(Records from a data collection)
-*-*-

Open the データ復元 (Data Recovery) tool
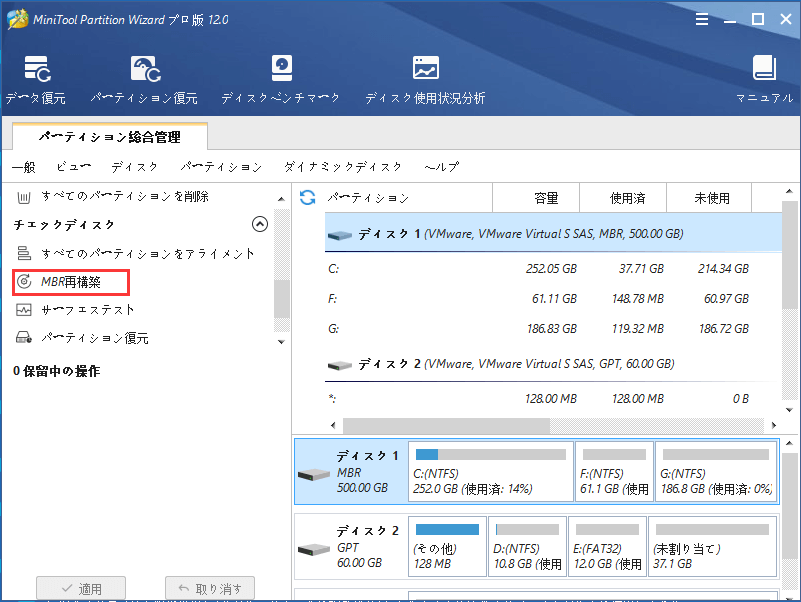801x602 pixels. (x=38, y=75)
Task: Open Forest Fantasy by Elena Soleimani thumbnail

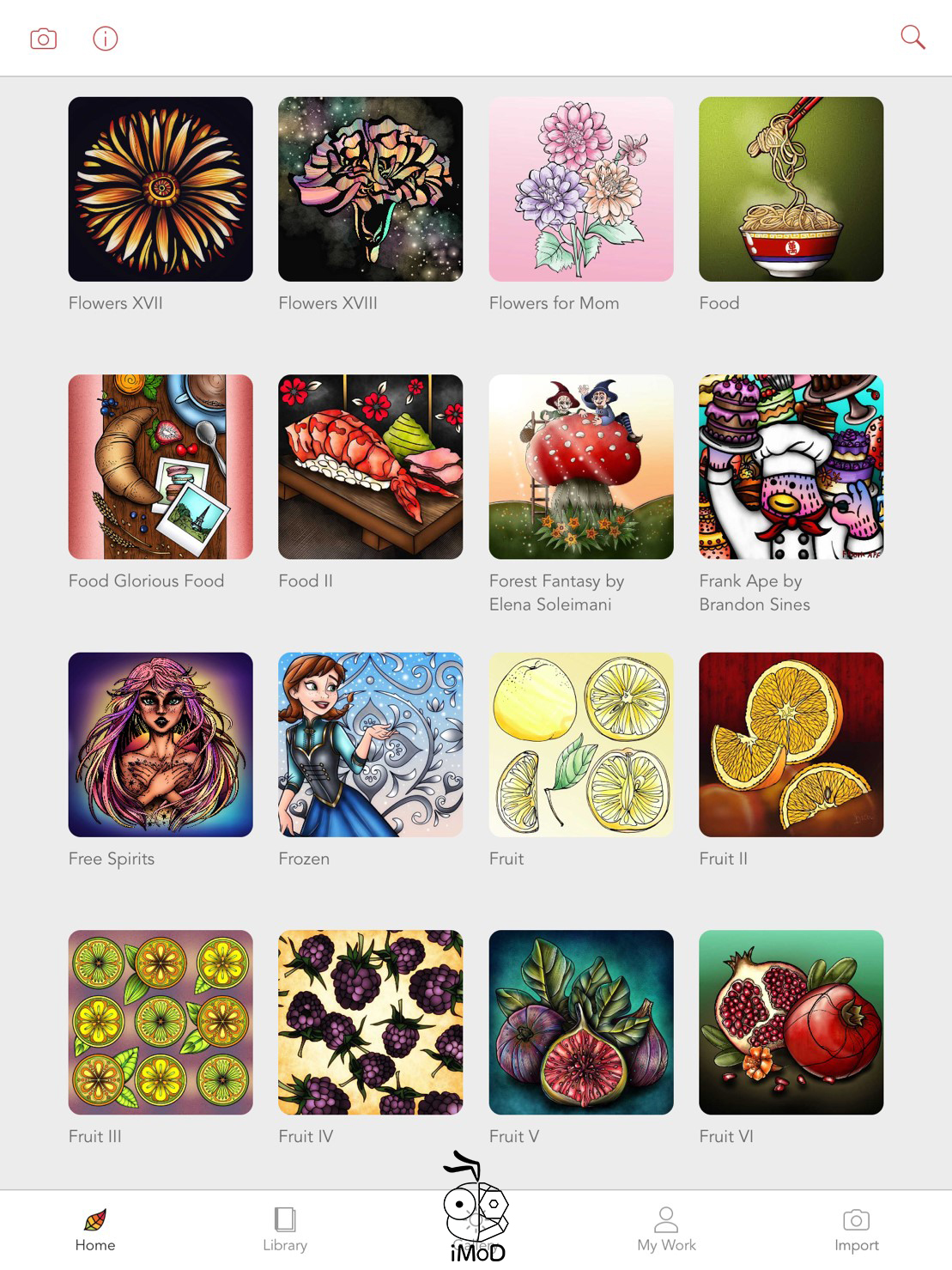Action: coord(581,466)
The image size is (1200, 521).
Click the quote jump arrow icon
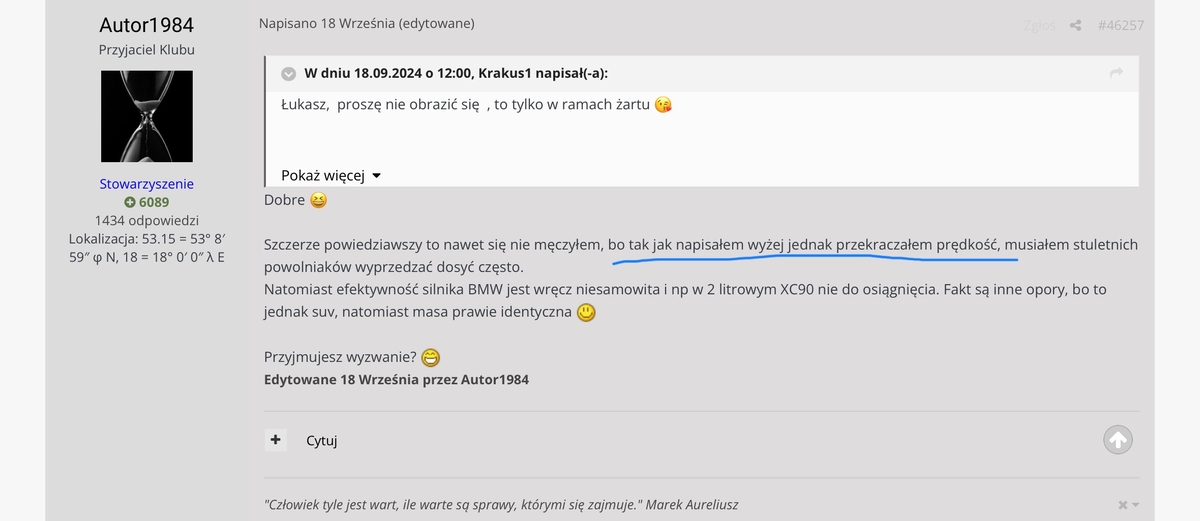(x=1117, y=73)
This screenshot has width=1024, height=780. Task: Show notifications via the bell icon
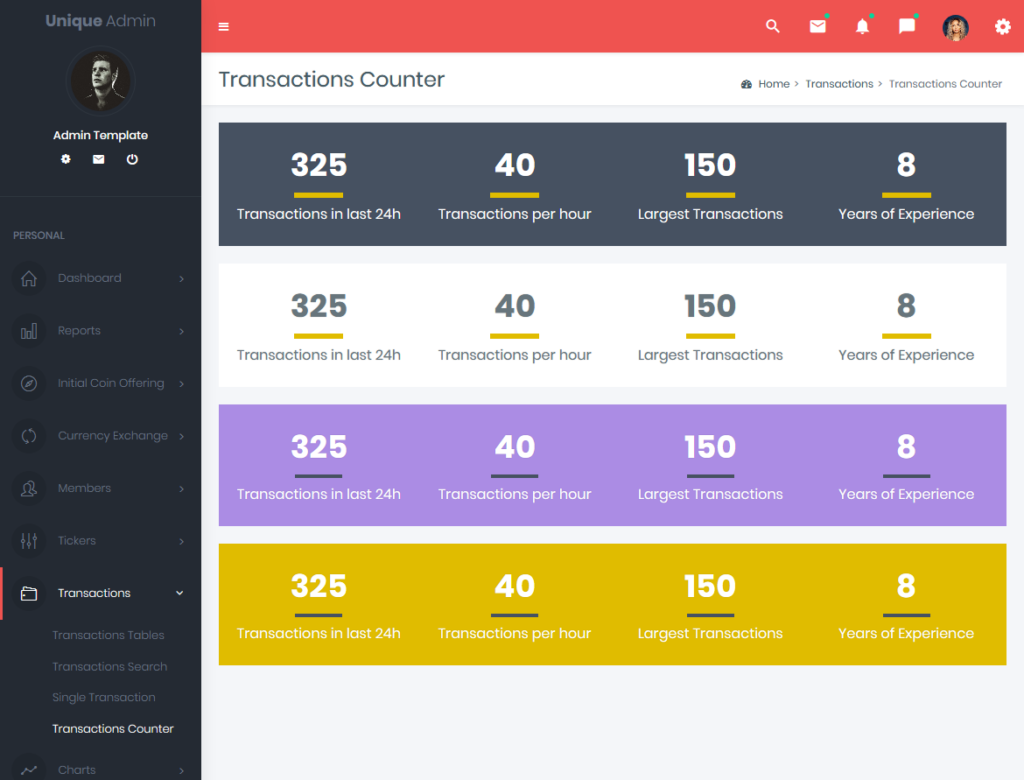click(x=862, y=27)
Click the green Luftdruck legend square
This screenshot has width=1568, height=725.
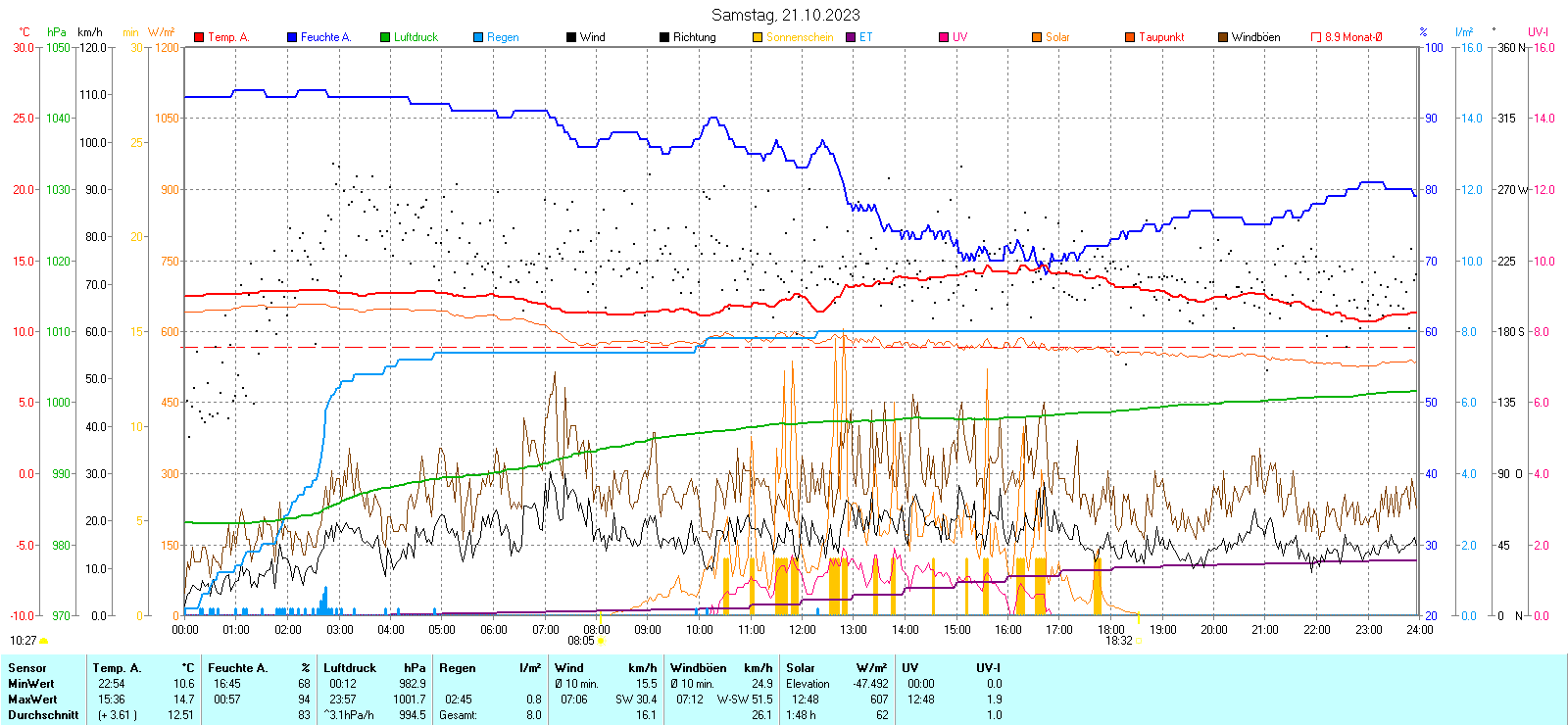(x=385, y=37)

-*-*-

**THE PROBLEM**
Copy the lines above exactly. Do not include pictures.

**COMPLETED EXERCISE**
Open the データ復元 (Data Recovery) tool
801x602 pixels. (x=38, y=75)
Task: Open Forest Fantasy by Elena Soleimani thumbnail

Action: coord(581,466)
The image size is (1200, 521).
Click the quote jump arrow icon
(x=1117, y=73)
This screenshot has width=1024, height=780. Task: Show notifications via the bell icon
click(x=862, y=27)
Click the green Luftdruck legend square
This screenshot has width=1568, height=725.
(x=385, y=37)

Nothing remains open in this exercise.